Au total, que ce soit du côté de l'évolution des dépenses ou de celui de la progression des recettes, la trajectoire financière des administrations de sécurité sociale (ASSO) paraît fragile , ce qui pourrait compromettre le recul du déficit de ces dernières de 0,5 % à 0,3 % du PIB entre 2014 et 2015 et, plus largement, la consolidation des finances publiques projetée par le Gouvernement.
* 74 Cour des comptes, La situation et les perspectives des finances publiques , juin 2014, p. 124.
* 75 Alors qu'il était prévu que la dépense publique évolue de 0,2 % en volume par an en moyenne entre 2015 et 2017 dans le rapport économique, social et financier (RESF) annexé au projet de loi de finances pour 2014, la prévision de progression en volume a été ramenée à un niveau légèrement inférieur à 0,1 % par an en moyenne sur la même période dans le programme de stabilité 2014-2017.
* 76 Commission européenne, op. cit. , novembre 2014, p. 77 [traduction de la commission des finances du Sénat].
* 77 Il est également indiqué qu'« au sein de chaque catégorie de collectivités, cet effort sera réparti au prorata des recettes réelles de fonctionnement pour le bloc communal, de façon "péréquée" pour les départements et au prorata des recettes totales pour les régions ».
* 78 Cf. rapport n° 55 (2014-2015), op. cit. , p. 60-65.
* 79 Cf. avis du Haut Conseil des finances publiques n° HCFP-2014-05 du 26 septembre 2014, op. cit.
* 80 Cf. compte rendu intégral de la première séance de l'Assemblée nationale du 21 octobre 2014.
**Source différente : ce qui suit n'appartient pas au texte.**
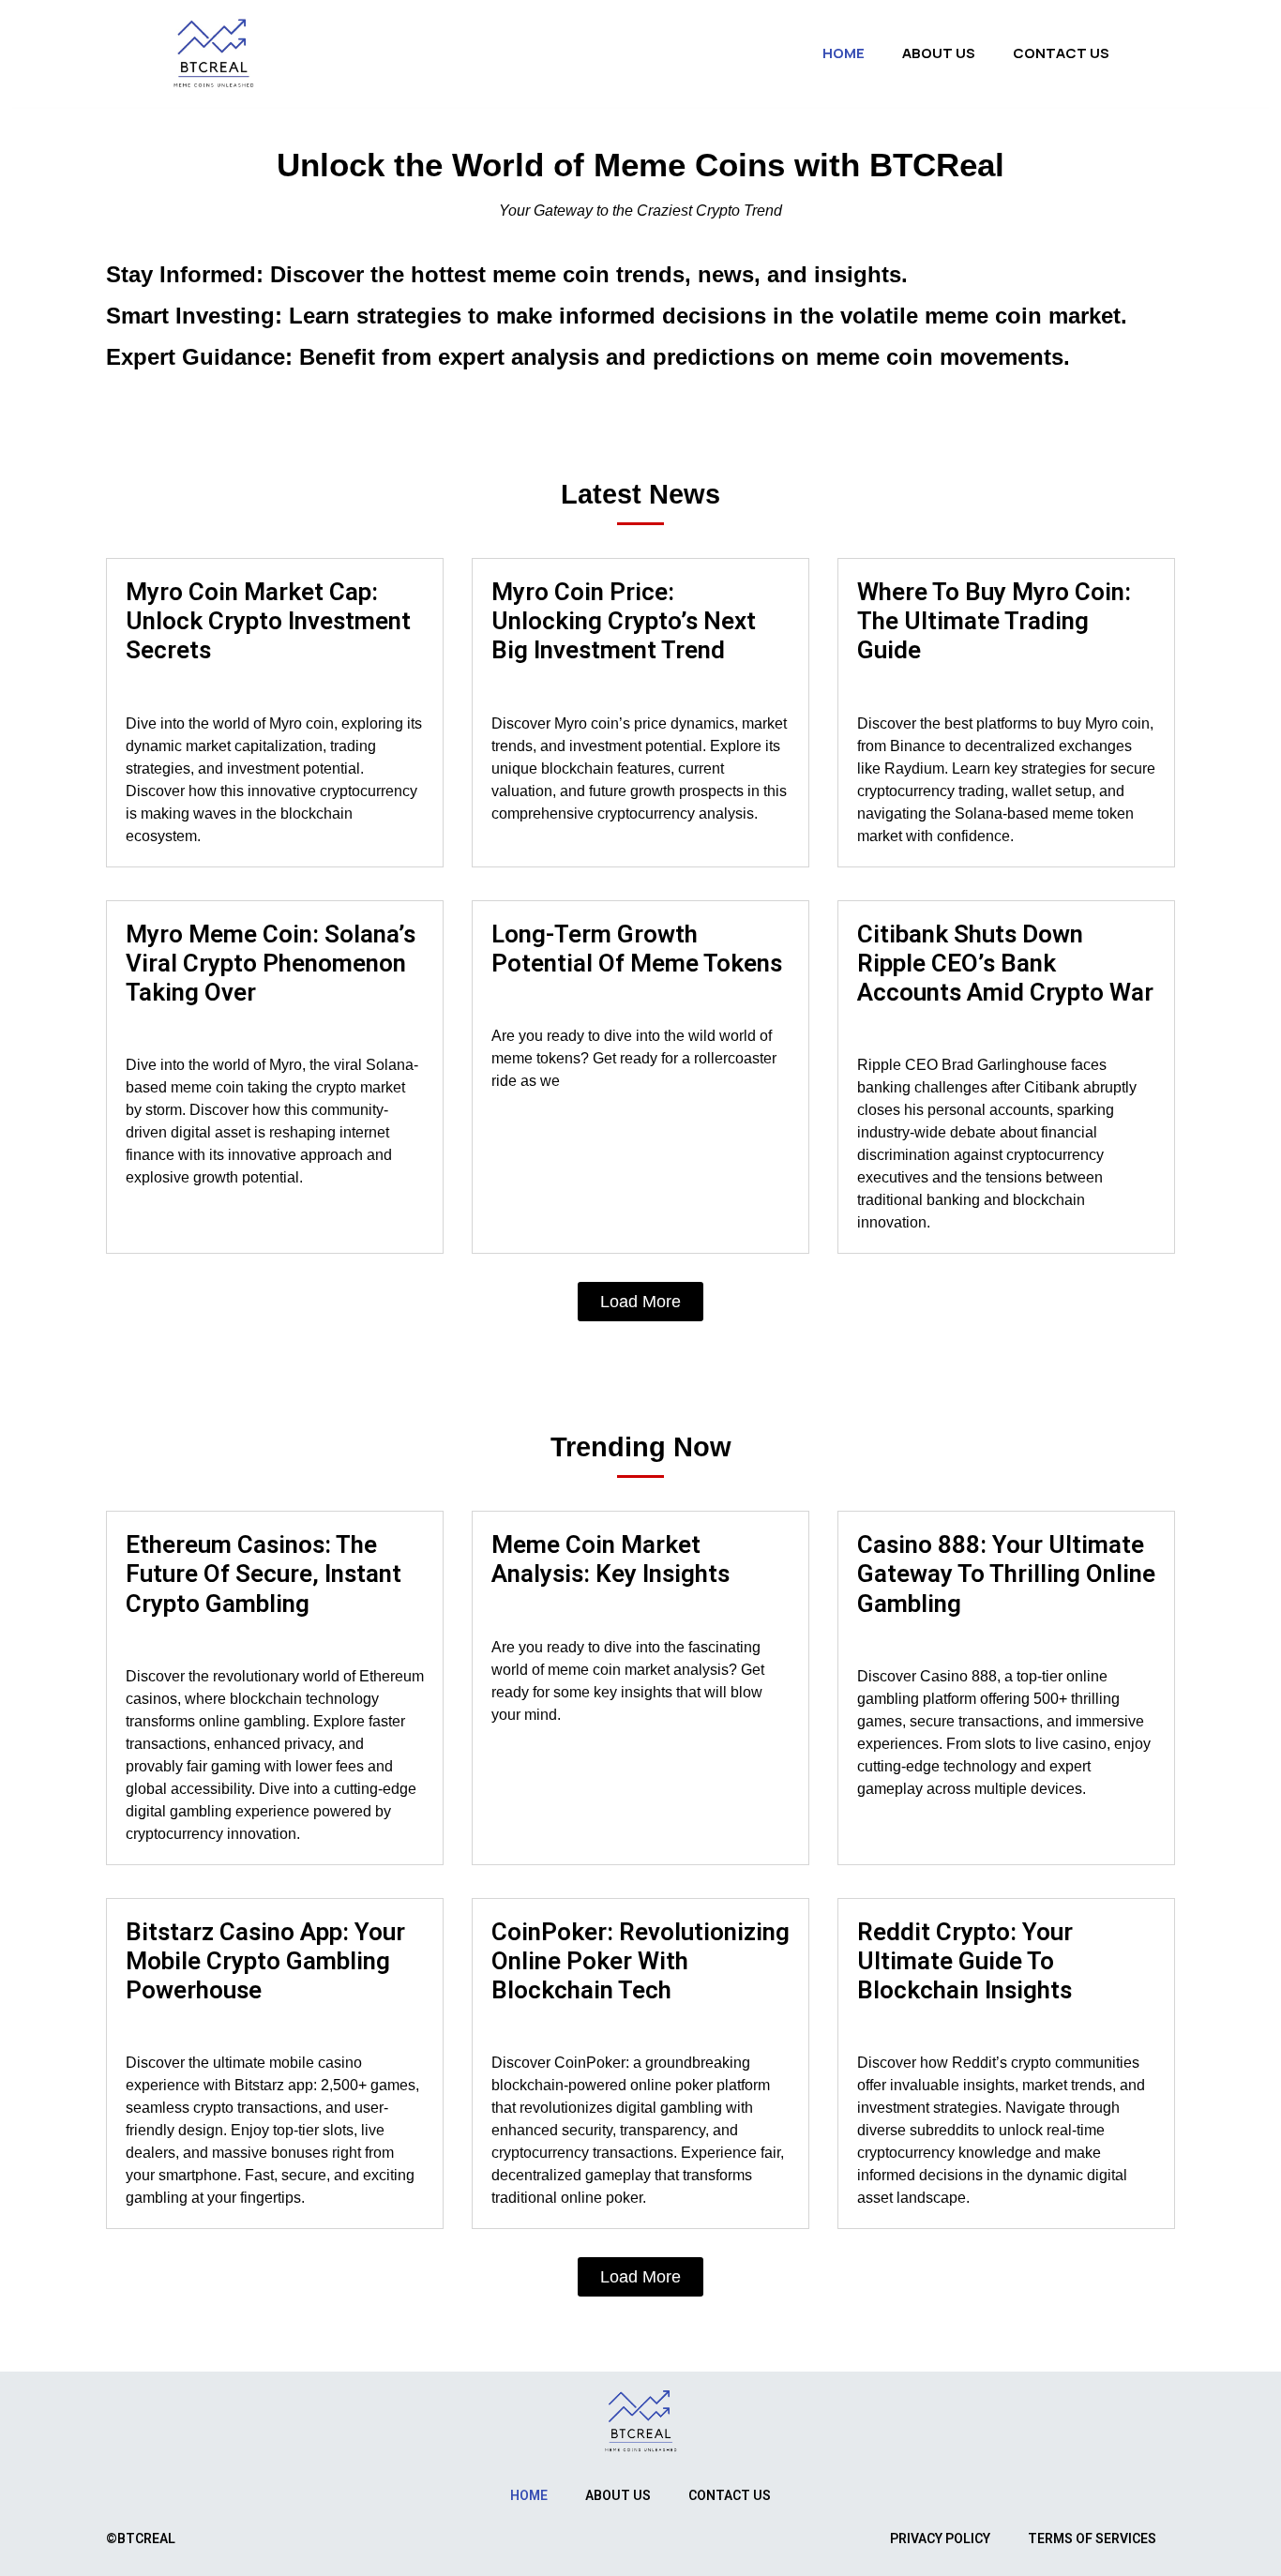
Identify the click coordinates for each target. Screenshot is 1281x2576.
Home (843, 53)
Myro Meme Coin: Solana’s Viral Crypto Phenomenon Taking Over (270, 963)
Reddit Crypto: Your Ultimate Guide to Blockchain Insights (965, 1961)
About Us (938, 53)
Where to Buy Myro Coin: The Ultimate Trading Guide (994, 621)
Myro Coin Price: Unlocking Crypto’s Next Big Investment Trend (623, 621)
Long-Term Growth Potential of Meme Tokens (636, 948)
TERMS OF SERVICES (1092, 2538)
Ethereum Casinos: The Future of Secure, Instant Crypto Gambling (263, 1573)
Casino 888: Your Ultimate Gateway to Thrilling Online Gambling (1006, 1573)
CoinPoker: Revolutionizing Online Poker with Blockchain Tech (640, 1961)
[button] (640, 1301)
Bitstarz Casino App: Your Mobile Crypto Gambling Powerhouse (265, 1961)
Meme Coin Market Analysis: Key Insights (610, 1559)
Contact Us (1061, 53)
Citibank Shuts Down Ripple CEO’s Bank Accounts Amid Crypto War (1005, 963)
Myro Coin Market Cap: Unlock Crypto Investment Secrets (268, 621)
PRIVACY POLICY (940, 2538)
* 81 Cf. avis n° 84 (2014-2015) sur le projet de loi de financement de la sécurité sociale pour 2015 fait par Francis Delattre au nom de la commission des finances du Sénat.
* 82 Ibid. , p. 22.
* 83 Les mesures du Pacte de responsabilité et de solidarité et leurs effets au cours de la période 2015-2017 sont précisés dans le rapport de la commission des finances sur le projet de loi de programmation des finances publiques pour les années 2014 à 2019
* 84 La perte de recettes pour la sécurité sociale de la mise en oeuvre du Pacte de responsabilité et de solidarité est compensée par des recettes supplémentaires et par de moindres dépenses, liées à la re-budgétisation de l'aide personnalisée au logement (APL), pour un montant de 4,8 milliards d'euros.